For a full list of terms see the Glossary of terms.

Undergraduate

The first degree you study towards at university is called an undergraduate degree, eg, Bachelor of Arts, Bachelor of Laws. Certificates and diplomas are also undergraduate qualifications. An undergraduate student is one who is studying for for their first (bachelor’s) degree, or a certificate or diploma.

Graduate and postgraduate

A graduate is a person who has met the requirements for a degree and been awarded it.

Postgraduate and graduate courses can only be taken by students who have already completed a bachelor’s degree, ie, graduates.

Postgraduate qualifications involve more advanced study in the area of your first (undergraduate) degree. They include honours and master’s degrees, postgraduate certificates and diplomas, and doctorates (PhDs).

Graduate qualifications normally involve study in an area other than the area of your first degree. They allow you to change subject areas and some prepare you for employment in a certain field, eg, journalism, teaching. Graduate qualifications include graduate certificates and diplomas.

Domestic student

You are domestic student if you have any of the following:

  • New Zealand citizenship (This includes New Zealand citizens born in the Cook Islands, Niue or Tokelau and New Zealand citizens by descent)
  • Australian citizenship
  • Are a holder of a New Zealand residence class visa

International Student

You are an international student if you are a citizen or a residence class visa holder of a country other than New Zealand or Australia.

See citizenship and residency requirements.

Qualifications

A qualification is an award you receive after completing your programme of study. UC offers a number of different types of qualifications.

Your first degree is usually at undergraduate level and is called a bachelor’s degree. It usually takes three or four years of full-time study to complete. After your first degree, you can carry on to a postgraduate or graduate degree (eg. master's, PhD).

Explore your qualification options:

Subjects

A subject is a particular area of study that the UC offers courses in, eg. English, French, Mathematics or Geology. While you can study many subjects at 100-level, some subjects, eg. Counselling, Diplomacy and International Relations, Fire Engineering and Journalism are only available at graduate or other postgraduate levels.

Browse subjects to explore your study options and get an idea of everything that is on offer.

Courses

Courses are blocks of work that are usually taught over one semester. To successfully gain a qualification, you need to fulfill the course requirements of the qualification you are studying towards.

Course codes and course occurrences

Each course has a code of four letters and three numbers.
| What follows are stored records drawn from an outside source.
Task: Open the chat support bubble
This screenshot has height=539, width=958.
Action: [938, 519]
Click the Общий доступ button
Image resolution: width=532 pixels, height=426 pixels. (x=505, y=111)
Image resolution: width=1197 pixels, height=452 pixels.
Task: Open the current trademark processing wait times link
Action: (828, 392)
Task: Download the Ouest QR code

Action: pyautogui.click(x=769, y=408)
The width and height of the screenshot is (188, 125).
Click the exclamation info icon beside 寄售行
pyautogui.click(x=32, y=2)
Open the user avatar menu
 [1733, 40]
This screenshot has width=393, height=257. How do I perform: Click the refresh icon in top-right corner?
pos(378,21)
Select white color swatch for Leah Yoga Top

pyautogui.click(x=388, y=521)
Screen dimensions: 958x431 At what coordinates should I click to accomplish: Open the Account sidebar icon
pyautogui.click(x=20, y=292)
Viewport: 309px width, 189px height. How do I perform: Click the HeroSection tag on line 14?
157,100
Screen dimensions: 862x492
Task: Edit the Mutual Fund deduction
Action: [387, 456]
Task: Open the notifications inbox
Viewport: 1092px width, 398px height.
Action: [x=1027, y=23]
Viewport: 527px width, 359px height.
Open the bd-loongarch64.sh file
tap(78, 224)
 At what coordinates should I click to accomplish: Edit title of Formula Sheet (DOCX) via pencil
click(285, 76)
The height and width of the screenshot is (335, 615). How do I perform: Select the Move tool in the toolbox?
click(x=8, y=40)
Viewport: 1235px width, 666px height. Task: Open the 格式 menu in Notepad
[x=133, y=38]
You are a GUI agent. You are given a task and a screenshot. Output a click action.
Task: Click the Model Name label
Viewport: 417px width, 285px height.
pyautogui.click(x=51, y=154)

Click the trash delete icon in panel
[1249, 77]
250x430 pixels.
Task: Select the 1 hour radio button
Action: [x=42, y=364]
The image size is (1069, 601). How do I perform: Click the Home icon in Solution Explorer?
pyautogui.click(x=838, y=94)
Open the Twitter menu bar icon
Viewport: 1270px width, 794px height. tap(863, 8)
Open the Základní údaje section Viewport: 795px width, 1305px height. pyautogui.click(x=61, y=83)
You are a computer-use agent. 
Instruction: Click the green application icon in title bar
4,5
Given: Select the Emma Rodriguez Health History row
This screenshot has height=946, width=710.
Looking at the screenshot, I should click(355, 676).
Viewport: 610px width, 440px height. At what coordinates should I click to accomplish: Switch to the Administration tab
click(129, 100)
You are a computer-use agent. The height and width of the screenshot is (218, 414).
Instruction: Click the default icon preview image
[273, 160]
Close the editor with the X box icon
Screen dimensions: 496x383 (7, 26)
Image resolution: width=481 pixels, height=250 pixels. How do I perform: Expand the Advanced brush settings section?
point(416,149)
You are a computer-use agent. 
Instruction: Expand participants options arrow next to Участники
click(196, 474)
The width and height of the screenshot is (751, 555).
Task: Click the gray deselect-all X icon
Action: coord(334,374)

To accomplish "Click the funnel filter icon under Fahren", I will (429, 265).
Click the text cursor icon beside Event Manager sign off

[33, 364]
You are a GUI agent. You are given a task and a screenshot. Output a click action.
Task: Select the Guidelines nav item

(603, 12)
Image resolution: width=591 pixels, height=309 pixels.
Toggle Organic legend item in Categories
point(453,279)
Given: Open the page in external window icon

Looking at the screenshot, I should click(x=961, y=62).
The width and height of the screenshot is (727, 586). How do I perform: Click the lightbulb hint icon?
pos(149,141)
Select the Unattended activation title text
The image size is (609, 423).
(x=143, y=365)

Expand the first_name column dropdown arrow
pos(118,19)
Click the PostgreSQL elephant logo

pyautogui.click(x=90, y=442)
The letters show the subject and the numbers show the level.

For example, MATH101 is a Mathematics course at 100 level and ENGL201 is an English course at 200 level.

Find out more about Course codes.

Points

Each course has a point value that reflects the workload for the course. All courses have a point value of 15 or multiples of 15.

When you pass a course the points are credited towards your degree. If you fail a course you do not get any points. You must complete a certain number of points to complete your degree.